Il web non dimentica

Bisogna ricordare ai giovani che ciò che succede in internet appartiene anche a internet, e che le azioni hanno conseguenze

 

È notizia recente che un notissimo sviluppatore di app ha deciso di inserire tra i suoi servizi – ma non è il primo – un'opzione assai interessante. Si tratta, se ho ben capito, della concreta possibilità di poter cancellare dei messaggi inviati dal proprio smartphone se il destinatario (o i destinatari) ancora non lo ha letto. Ora, tutti abbiamo avuto esperienza di pentimento, soprattutto se siamo stati ingiusti con qualcuno. Ecco allora che questa opzione potrebbe tornare utile nel momento in cui, prima di rispondere o di inviare un messaggio a qualcuno o ad alcune persone (una considerazione, un giudizio o addirittura un insulto) non si è contato fino a trenta.

Bello. Bello, però, se fosse anche vero fino in fondo…. Perché? Semplicemente perché il web non dimentica nulla. È delicato sostenere di poter cancellare qualcosa che si è fatto attraverso le nuove tecnologie, poiché – e qui gli esperti concordano – dal web non si può cancellare nulla.
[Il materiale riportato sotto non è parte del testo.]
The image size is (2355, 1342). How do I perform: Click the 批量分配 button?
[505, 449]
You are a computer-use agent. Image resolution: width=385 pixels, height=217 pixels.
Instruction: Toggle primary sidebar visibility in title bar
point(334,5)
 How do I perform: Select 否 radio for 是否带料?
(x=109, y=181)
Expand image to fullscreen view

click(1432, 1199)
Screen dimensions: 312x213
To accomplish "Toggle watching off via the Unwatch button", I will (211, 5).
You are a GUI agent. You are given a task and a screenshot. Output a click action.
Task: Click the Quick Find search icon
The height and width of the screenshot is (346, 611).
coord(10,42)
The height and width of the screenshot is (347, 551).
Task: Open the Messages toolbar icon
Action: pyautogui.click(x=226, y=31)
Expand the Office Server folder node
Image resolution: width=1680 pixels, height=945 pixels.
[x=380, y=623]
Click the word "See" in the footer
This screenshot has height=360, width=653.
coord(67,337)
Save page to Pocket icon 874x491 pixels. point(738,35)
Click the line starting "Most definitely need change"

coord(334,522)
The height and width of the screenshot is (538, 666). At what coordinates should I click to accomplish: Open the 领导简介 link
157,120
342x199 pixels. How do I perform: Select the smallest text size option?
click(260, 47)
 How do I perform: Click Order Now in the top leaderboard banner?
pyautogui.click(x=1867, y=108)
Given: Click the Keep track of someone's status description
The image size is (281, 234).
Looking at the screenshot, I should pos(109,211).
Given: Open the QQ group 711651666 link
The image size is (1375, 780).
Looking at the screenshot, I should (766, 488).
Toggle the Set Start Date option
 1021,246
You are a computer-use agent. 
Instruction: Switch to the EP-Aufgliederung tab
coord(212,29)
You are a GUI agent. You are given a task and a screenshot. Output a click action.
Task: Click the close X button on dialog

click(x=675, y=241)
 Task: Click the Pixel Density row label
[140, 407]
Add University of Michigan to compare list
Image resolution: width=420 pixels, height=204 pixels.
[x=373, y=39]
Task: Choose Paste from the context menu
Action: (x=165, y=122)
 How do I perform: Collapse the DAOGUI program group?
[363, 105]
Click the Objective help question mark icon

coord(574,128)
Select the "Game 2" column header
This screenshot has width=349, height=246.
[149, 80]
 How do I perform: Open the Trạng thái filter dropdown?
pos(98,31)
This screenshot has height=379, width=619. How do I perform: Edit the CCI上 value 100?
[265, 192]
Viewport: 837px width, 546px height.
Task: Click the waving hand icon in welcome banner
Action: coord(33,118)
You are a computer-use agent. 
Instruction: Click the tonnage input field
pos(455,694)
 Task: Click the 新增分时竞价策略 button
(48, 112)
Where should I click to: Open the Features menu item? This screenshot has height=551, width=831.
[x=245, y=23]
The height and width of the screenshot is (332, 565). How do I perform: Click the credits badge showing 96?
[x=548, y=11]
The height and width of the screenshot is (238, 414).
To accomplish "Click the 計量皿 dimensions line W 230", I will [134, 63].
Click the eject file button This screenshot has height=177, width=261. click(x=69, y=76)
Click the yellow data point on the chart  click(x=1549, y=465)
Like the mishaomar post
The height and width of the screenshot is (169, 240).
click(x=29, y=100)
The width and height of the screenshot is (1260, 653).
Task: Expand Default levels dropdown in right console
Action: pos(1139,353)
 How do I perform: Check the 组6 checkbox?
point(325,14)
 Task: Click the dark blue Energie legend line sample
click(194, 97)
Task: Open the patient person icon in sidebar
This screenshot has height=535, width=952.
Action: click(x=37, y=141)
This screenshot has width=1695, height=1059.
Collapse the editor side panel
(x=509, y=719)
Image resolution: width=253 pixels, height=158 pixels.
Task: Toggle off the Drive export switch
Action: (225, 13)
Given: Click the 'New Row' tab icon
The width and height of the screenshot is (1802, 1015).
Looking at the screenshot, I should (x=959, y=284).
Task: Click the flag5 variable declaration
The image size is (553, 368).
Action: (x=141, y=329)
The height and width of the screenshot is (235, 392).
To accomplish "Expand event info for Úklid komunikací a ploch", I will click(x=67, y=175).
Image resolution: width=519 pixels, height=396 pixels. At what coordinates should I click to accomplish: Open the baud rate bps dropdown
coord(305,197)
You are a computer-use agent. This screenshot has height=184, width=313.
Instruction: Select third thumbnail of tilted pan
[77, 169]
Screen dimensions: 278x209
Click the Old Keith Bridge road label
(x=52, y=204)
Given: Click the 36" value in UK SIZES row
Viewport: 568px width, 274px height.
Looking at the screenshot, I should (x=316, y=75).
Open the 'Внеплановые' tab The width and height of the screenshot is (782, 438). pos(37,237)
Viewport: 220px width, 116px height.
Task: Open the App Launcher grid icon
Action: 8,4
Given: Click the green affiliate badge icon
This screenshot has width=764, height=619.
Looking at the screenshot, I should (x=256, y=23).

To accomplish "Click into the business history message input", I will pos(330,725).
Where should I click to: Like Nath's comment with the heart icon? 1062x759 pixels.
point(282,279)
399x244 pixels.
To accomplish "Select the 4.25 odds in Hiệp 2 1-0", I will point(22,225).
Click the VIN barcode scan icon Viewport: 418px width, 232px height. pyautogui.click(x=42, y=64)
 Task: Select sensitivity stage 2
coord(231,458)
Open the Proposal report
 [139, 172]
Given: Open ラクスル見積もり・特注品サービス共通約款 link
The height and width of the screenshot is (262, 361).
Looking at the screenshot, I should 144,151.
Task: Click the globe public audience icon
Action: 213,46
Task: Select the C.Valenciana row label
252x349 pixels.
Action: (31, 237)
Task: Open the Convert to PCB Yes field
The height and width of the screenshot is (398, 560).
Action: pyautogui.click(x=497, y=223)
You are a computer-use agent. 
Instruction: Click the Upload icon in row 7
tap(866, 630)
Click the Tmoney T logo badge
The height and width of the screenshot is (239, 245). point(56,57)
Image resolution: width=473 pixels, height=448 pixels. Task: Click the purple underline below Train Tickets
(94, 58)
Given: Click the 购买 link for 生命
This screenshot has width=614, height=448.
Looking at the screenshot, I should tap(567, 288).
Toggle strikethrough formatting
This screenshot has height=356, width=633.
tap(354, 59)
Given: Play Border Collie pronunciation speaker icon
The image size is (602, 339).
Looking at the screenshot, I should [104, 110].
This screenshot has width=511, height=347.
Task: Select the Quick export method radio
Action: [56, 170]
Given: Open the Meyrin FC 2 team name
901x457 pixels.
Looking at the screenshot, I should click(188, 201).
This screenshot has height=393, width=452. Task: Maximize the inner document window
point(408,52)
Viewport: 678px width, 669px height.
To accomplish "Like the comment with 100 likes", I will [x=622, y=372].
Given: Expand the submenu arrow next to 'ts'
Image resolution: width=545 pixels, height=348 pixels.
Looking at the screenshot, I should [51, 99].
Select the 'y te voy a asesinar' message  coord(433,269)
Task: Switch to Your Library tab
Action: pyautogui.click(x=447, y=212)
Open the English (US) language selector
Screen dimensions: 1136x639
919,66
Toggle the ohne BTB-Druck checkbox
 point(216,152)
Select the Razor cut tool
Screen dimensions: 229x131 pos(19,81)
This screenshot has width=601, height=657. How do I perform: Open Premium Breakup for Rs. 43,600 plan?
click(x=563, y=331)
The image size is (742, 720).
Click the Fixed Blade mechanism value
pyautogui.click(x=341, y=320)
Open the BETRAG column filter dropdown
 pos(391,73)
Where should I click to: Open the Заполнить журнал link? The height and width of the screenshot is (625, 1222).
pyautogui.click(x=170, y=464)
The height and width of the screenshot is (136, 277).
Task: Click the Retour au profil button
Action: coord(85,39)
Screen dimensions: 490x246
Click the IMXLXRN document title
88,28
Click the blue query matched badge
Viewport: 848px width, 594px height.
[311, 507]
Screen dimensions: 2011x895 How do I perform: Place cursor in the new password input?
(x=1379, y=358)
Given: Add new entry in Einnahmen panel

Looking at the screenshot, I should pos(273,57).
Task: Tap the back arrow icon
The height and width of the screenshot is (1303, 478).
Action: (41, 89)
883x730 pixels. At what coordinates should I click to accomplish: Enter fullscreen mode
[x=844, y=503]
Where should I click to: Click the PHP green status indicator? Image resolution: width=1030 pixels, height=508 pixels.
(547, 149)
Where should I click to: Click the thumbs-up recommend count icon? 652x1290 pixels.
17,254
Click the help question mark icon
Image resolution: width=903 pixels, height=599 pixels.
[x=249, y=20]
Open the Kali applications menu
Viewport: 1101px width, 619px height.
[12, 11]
Non trasmettiamo quindi una informazione parziale ai nostri giovani, dicendo loro che «si può tornare sui propri passi» illudendoli che ciò che si fa attraverso un click appartenga alla sfera privata. Semplicemente non è vero. Ciò che si fa attraverso il web appartiene al web, non più soltanto a me, che ho fatto quel che ho fatto. Interessante sarà allora riflettere con i più giovani proprio su questo: quali sono gli esiti e le conseguenze delle mie azioni, visto che nulla si cancella?